[Collected data]

◆ ◆ ◆

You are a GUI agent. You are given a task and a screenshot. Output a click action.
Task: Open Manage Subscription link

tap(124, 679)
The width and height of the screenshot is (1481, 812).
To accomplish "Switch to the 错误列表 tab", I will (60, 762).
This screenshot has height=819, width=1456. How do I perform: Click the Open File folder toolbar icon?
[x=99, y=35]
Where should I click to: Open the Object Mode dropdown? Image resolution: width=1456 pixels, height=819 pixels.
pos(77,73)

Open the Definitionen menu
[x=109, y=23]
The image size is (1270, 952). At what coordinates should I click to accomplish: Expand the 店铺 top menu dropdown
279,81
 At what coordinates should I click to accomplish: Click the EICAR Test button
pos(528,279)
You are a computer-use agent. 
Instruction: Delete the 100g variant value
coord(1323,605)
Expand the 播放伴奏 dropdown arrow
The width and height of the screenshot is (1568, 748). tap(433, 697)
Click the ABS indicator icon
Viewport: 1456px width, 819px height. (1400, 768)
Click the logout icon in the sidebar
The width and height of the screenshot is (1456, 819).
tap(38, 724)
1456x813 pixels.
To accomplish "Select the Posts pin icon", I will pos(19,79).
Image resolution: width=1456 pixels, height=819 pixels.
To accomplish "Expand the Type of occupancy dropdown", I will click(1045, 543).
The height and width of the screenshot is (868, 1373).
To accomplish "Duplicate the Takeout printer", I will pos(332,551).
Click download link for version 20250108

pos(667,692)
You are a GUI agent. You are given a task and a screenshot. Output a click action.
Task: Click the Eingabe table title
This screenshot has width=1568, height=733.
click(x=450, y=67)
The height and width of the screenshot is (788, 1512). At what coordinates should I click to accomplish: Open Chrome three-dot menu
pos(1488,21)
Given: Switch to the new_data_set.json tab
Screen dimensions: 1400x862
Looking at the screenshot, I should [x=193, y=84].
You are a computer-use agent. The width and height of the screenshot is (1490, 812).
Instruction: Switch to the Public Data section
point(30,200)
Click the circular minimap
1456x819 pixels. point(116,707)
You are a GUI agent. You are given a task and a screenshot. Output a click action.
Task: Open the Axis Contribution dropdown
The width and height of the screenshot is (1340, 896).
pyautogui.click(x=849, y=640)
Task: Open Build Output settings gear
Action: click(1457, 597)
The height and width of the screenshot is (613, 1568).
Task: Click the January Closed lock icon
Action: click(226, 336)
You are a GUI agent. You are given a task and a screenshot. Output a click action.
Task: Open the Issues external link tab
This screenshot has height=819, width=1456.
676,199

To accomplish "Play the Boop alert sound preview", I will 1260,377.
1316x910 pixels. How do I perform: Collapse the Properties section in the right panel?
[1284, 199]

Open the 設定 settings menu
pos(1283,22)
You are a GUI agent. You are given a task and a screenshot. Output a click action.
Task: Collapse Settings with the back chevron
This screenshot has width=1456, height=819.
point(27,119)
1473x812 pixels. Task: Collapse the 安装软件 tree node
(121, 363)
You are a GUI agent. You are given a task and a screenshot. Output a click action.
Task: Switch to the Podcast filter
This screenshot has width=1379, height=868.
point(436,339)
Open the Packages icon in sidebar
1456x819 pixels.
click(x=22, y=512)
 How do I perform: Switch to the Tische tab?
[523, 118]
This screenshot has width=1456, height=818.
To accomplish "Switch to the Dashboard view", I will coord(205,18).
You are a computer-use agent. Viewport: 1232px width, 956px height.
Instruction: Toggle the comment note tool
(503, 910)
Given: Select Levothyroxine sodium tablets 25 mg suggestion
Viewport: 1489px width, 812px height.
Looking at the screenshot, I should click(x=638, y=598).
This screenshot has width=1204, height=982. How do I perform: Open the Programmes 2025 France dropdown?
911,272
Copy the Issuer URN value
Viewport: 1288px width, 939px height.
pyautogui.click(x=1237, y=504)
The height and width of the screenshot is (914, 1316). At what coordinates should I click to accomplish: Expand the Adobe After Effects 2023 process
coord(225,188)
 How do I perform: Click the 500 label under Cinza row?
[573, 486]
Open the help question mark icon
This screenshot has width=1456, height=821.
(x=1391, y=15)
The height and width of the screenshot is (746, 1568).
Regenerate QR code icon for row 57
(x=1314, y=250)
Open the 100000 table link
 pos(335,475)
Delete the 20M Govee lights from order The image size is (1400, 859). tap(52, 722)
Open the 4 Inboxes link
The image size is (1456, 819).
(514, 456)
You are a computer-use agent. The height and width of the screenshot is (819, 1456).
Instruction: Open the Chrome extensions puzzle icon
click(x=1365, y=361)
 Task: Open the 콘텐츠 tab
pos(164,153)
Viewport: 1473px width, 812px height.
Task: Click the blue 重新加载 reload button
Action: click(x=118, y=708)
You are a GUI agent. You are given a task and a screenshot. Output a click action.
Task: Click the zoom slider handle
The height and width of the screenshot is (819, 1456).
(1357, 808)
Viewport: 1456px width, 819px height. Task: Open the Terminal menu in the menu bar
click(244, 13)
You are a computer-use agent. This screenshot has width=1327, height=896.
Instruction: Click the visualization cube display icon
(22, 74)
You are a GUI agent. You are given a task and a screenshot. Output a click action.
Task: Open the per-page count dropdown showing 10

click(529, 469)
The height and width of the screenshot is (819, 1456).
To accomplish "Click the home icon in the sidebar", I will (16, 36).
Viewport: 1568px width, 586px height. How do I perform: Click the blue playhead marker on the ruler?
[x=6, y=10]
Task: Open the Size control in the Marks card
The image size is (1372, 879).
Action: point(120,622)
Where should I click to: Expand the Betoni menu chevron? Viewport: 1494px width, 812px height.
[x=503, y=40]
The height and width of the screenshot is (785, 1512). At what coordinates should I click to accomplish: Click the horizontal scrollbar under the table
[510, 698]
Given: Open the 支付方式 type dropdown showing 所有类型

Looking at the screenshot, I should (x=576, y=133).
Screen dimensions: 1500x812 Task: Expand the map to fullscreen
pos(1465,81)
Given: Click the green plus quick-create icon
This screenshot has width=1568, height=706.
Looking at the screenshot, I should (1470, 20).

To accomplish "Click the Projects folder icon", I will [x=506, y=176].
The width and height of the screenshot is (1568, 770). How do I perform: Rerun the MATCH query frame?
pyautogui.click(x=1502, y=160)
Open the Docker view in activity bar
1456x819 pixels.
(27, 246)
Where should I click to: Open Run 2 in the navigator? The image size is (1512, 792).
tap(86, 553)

◆ ◆ ◆

Task goal:
Every entry above should come back exactly as written.

Response:
You are a GUI agent. You are given a task and a screenshot. Output a click action.
Task: Open Manage Subscription link

tap(124, 679)
The width and height of the screenshot is (1481, 812).
To accomplish "Switch to the 错误列表 tab", I will (60, 762).
This screenshot has height=819, width=1456. How do I perform: Click the Open File folder toolbar icon?
[x=99, y=35]
Where should I click to: Open the Object Mode dropdown? Image resolution: width=1456 pixels, height=819 pixels.
pos(77,73)

Open the Definitionen menu
[x=109, y=23]
The image size is (1270, 952). At what coordinates should I click to accomplish: Expand the 店铺 top menu dropdown
279,81
 At what coordinates should I click to accomplish: Click the EICAR Test button
pos(528,279)
You are a computer-use agent. 
Instruction: Delete the 100g variant value
coord(1323,605)
Expand the 播放伴奏 dropdown arrow
The width and height of the screenshot is (1568, 748). tap(433, 697)
Click the ABS indicator icon
Viewport: 1456px width, 819px height. (1400, 768)
Click the logout icon in the sidebar
The width and height of the screenshot is (1456, 819).
tap(38, 724)
1456x813 pixels.
To accomplish "Select the Posts pin icon", I will pos(19,79).
Image resolution: width=1456 pixels, height=819 pixels.
To accomplish "Expand the Type of occupancy dropdown", I will click(1045, 543).
The height and width of the screenshot is (868, 1373).
To accomplish "Duplicate the Takeout printer", I will pos(332,551).
Click download link for version 20250108

pos(667,692)
You are a GUI agent. You are given a task and a screenshot. Output a click action.
Task: Click the Eingabe table title
This screenshot has width=1568, height=733.
click(x=450, y=67)
The height and width of the screenshot is (788, 1512). At what coordinates should I click to accomplish: Open Chrome three-dot menu
pos(1488,21)
Given: Switch to the new_data_set.json tab
Screen dimensions: 1400x862
Looking at the screenshot, I should [x=193, y=84].
You are a computer-use agent. The width and height of the screenshot is (1490, 812).
Instruction: Switch to the Public Data section
point(30,200)
Click the circular minimap
1456x819 pixels. point(116,707)
You are a GUI agent. You are given a task and a screenshot. Output a click action.
Task: Open the Axis Contribution dropdown
The width and height of the screenshot is (1340, 896).
pyautogui.click(x=849, y=640)
Task: Open Build Output settings gear
Action: click(1457, 597)
The height and width of the screenshot is (613, 1568).
Task: Click the January Closed lock icon
Action: click(226, 336)
You are a GUI agent. You are given a task and a screenshot. Output a click action.
Task: Open the Issues external link tab
This screenshot has height=819, width=1456.
676,199

To accomplish "Play the Boop alert sound preview", I will 1260,377.
1316x910 pixels. How do I perform: Collapse the Properties section in the right panel?
[1284, 199]

Open the 設定 settings menu
pos(1283,22)
You are a GUI agent. You are given a task and a screenshot. Output a click action.
Task: Collapse Settings with the back chevron
This screenshot has width=1456, height=819.
point(27,119)
1473x812 pixels. Task: Collapse the 安装软件 tree node
(121, 363)
You are a GUI agent. You are given a task and a screenshot. Output a click action.
Task: Switch to the Podcast filter
This screenshot has width=1379, height=868.
point(436,339)
Open the Packages icon in sidebar
1456x819 pixels.
click(x=22, y=512)
 How do I perform: Switch to the Tische tab?
[523, 118]
This screenshot has width=1456, height=818.
To accomplish "Switch to the Dashboard view", I will coord(205,18).
You are a computer-use agent. Viewport: 1232px width, 956px height.
Instruction: Toggle the comment note tool
(503, 910)
Given: Select Levothyroxine sodium tablets 25 mg suggestion
Viewport: 1489px width, 812px height.
Looking at the screenshot, I should click(x=638, y=598).
This screenshot has width=1204, height=982. How do I perform: Open the Programmes 2025 France dropdown?
911,272
Copy the Issuer URN value
Viewport: 1288px width, 939px height.
pyautogui.click(x=1237, y=504)
The height and width of the screenshot is (914, 1316). At what coordinates should I click to accomplish: Expand the Adobe After Effects 2023 process
coord(225,188)
 How do I perform: Click the 500 label under Cinza row?
[573, 486]
Open the help question mark icon
This screenshot has width=1456, height=821.
(x=1391, y=15)
The height and width of the screenshot is (746, 1568).
Regenerate QR code icon for row 57
(x=1314, y=250)
Open the 100000 table link
 pos(335,475)
Delete the 20M Govee lights from order The image size is (1400, 859). tap(52, 722)
Open the 4 Inboxes link
The image size is (1456, 819).
(514, 456)
You are a computer-use agent. The height and width of the screenshot is (819, 1456).
Instruction: Open the Chrome extensions puzzle icon
click(x=1365, y=361)
 Task: Open the 콘텐츠 tab
pos(164,153)
Viewport: 1473px width, 812px height.
Task: Click the blue 重新加载 reload button
Action: click(x=118, y=708)
You are a GUI agent. You are given a task and a screenshot. Output a click action.
Task: Click the zoom slider handle
The height and width of the screenshot is (819, 1456).
(1357, 808)
Viewport: 1456px width, 819px height. Task: Open the Terminal menu in the menu bar
click(244, 13)
You are a computer-use agent. This screenshot has width=1327, height=896.
Instruction: Click the visualization cube display icon
(22, 74)
You are a GUI agent. You are given a task and a screenshot. Output a click action.
Task: Open the per-page count dropdown showing 10

click(529, 469)
The height and width of the screenshot is (819, 1456).
To accomplish "Click the home icon in the sidebar", I will (16, 36).
Viewport: 1568px width, 586px height. How do I perform: Click the blue playhead marker on the ruler?
[x=6, y=10]
Task: Open the Size control in the Marks card
The image size is (1372, 879).
Action: point(120,622)
Where should I click to: Expand the Betoni menu chevron? Viewport: 1494px width, 812px height.
[x=503, y=40]
The height and width of the screenshot is (785, 1512). At what coordinates should I click to accomplish: Click the horizontal scrollbar under the table
[510, 698]
Given: Open the 支付方式 type dropdown showing 所有类型

Looking at the screenshot, I should (x=576, y=133).
Screen dimensions: 1500x812 Task: Expand the map to fullscreen
pos(1465,81)
Given: Click the green plus quick-create icon
This screenshot has width=1568, height=706.
Looking at the screenshot, I should (1470, 20).

To accomplish "Click the Projects folder icon", I will [x=506, y=176].
The width and height of the screenshot is (1568, 770). How do I perform: Rerun the MATCH query frame?
pyautogui.click(x=1502, y=160)
Open the Docker view in activity bar
1456x819 pixels.
(27, 246)
Where should I click to: Open Run 2 in the navigator? The image size is (1512, 792).
tap(86, 553)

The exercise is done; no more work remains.